Narcissus would have loved the selfie-stick. You can't drown in a smartphone-image, but that doesn't mean the now-popular vehicle of self-obsession can't have lethal consequences.
According to NBC News, selfies "probably" contributed to a fatal 2011 plane crash. "Federal investigators have concluded that the pilot of a small plane that crashed last year was taking selfies during the flight, and that the flash from his cellphone probably distracted and disoriented him, contributing to the accident", said NBC (both pilot and passenger were killed).
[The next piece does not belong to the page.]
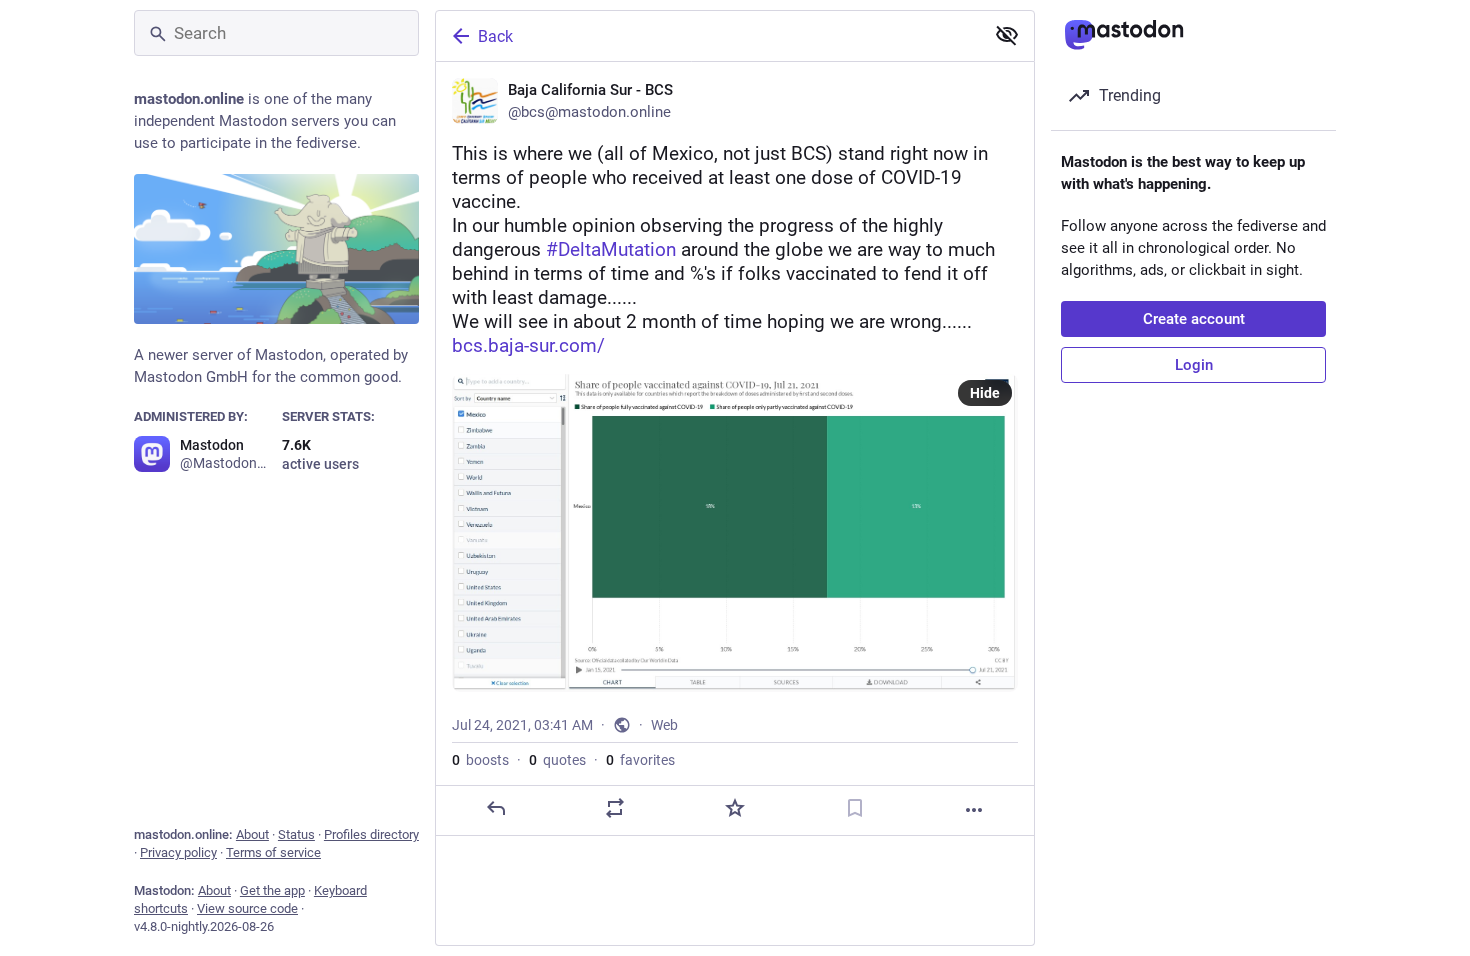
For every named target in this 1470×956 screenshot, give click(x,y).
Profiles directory (371, 834)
"The National Transportation Safety Board [NTSB] reported that a GoPro recording device was found near the wreckage", said the network. "It revealed that the selfies were taken, with a flash, during the takeoff, the climb and the flight pattern". According to The Register, "The NTSB's concluding statement [includes]: “Contributing to the accident was the pilot’s distraction due to his cell phone use while maneuvering at low-altitude"."
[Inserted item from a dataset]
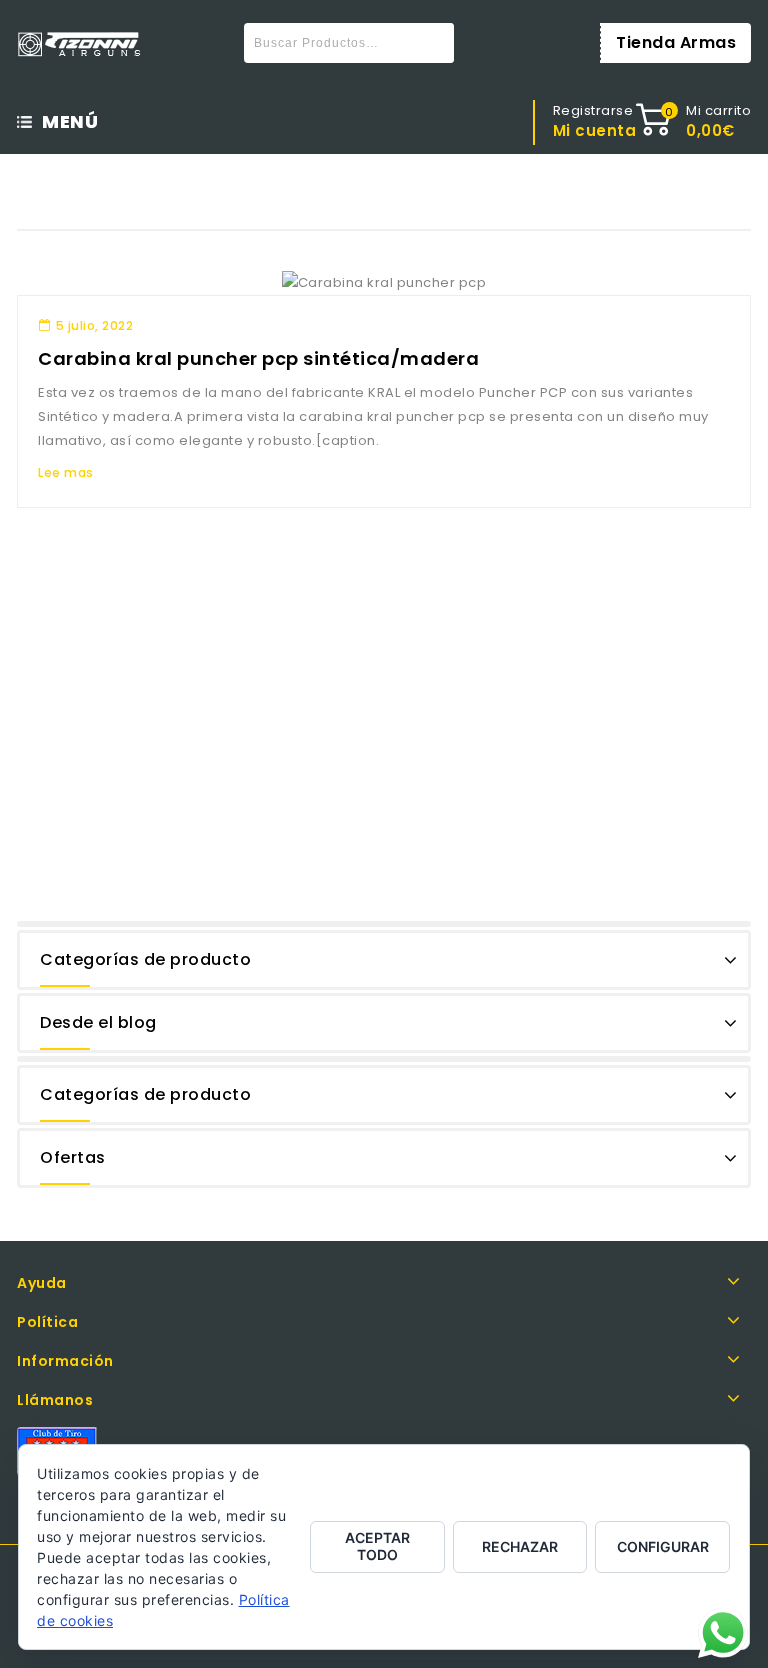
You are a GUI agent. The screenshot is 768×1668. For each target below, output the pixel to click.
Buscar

But you don't need to be a pilot to self-endanger with selfies. There's even a forum on popular site reddit.com devoted to "death-by-selfie". The forum allows any Reddit member to post or view links to news articles about those who've paid the "Narcissus price" for their narcissistic devotion. Not for the squeamish.
Of course, most selfie-fanatics survive with little more than temporary retina-burn. The hyperbolic stories typically involve activities that are inherently dangerous: clambering on high places or train tracks for a dramatic photo-op, for example.
But that doesn't mean that fiddling with digital controls or worrying about photo composition is a good idea when piloting an automobile or other activity that requires focus and concentration. There are laws against using a hands-on mobile phone while driving, for example. Same principle here.
There are far more instances of "misadventure-by-selfie" – bumping into someone, stepping in a puddle, stumbling and breaking something...hopefully your shoe rather than your ankle. As we focus our collective gaze on the magic box that magically re-creates our image in the realm of social media, sometimes we take our eyes off our immediate surroundings. And that – as the MTR likes to remind us – isn't a good practice.
The ever-present camera
I'm glad I always have a camera with me nowadays. It provides a means of visual identification for everything from "what kind of hot sauce?" supermarket-fun to documentation of a serious and/or newsworthy incident, if needed. And as it's powered by a computer, it can instantly glean information from QR codes and barcodes.
But like Narcissus, who loved his own image so much it killed him, smartphone users can become entranced with the "hall of mirrors": selfies replicated through social media.
The self-reflexive camera isn't meant to be exclusively self-reflective. Endless obsession with self can be a symptom of Narcissistic Personality Disorder (NPD), defined by Wikipedia as a "personality disorder in which a person is excessively preoccupied with personal adequacy, power, prestige and vanity, mentally unable to see the destructive damage they are causing to themselves and to others in the process."
"Destructive damage" is redundant, but if it prevents a pilot from blinding themselves to potential dangers by blinding themselves with selfie-flashes, maybe it's time to double-down on the warnings.
Mobile phones are distracting. Don't distract yourself when you need to concentrate.
Like when you're flying a plane. Or crossing the street.